Load Data

Loading Data Basics#

If you just want to do the exercises, you don't need to do this! We provide all the datasets and workspaces as demo workspaces in the Studio GUI.

If you want to load your own data this page is for you.

You can easily also load unlabelled data as utterances from a txt file Or from one of the pre-built integrations.

If you want to upload your own labelled data manually you can also use a simple csv file, for unlabelled data this lets you preserve the conversational context and filter by date. for unlabelled data it lets you upload the intent they belong in.

What that doesn't give you access to is:

  • Detailed metadata present at the point of capture of the utterance
  • Preserve any tags an annotator may have provided in addition to the intent label
  • Annotate entities within intent spans

To do any of these outside a pre-built integration you'll need to use the HumanFirst JSON format.

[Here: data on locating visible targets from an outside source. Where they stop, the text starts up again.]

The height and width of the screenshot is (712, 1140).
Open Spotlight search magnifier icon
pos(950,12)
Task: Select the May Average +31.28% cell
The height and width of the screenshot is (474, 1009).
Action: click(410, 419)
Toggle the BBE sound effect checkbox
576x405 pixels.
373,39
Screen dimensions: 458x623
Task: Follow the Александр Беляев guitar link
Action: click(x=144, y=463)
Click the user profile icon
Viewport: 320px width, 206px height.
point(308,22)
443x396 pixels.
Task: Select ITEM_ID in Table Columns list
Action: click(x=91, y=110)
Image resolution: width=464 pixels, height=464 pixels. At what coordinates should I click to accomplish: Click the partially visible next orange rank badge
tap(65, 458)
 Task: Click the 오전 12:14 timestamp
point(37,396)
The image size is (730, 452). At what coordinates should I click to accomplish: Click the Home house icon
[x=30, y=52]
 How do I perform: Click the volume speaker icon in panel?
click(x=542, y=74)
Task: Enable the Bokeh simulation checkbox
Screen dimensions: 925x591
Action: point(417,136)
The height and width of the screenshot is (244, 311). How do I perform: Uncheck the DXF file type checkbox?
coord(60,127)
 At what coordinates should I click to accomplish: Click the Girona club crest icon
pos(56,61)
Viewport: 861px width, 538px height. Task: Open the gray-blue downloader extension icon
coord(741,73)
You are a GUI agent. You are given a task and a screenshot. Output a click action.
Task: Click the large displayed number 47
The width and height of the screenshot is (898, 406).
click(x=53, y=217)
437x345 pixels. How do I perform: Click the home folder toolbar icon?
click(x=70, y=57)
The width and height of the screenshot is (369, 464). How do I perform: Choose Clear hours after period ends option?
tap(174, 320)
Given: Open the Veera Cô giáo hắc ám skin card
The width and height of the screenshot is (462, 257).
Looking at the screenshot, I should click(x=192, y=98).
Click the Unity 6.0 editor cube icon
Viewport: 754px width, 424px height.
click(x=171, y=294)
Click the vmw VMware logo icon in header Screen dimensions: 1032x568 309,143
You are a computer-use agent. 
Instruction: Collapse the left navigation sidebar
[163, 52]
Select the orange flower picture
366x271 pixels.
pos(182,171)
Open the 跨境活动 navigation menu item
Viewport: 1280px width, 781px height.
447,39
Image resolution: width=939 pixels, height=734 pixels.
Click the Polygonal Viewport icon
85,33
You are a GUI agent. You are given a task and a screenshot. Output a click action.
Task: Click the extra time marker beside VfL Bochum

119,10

If you'd like to do that, this is the place for you!

Helpful core doc references:

Loading data ,aximising the conversational context for annotators#

🦸 SuperPower Objectives :#

Part 1 - Technical#

  • Get helper files describing the JSON objects
  • Run an example producing the HumanFirst Academy ABCD May and June files

Part 2 - In the Studio - what does that let you do#

  • View all utterances within context of the conversation
  • Preserve important metadata already present in the data set that has come from our existing chat, nlu or bot system.
  • Filter based on that meta data
  • Tag the data on upload to make it easy to for particular cases the business may be interested in
  • Index the speakers in it to allow to zoom in on the first and second utterance for bootstrapping a bot
  • Or last client utterance for looking at fallbacks.
  • Split the data into a train and validate set by day/week/month

Loading Data with Metadata and Tags into Humanfirst

Instructions#

Acquiring and Running loading script examples#

We provide a humanfirst.py helper class which represents the objects in the HumanFirst JSON and examples of scripts to load data to HumanFirst in various ways.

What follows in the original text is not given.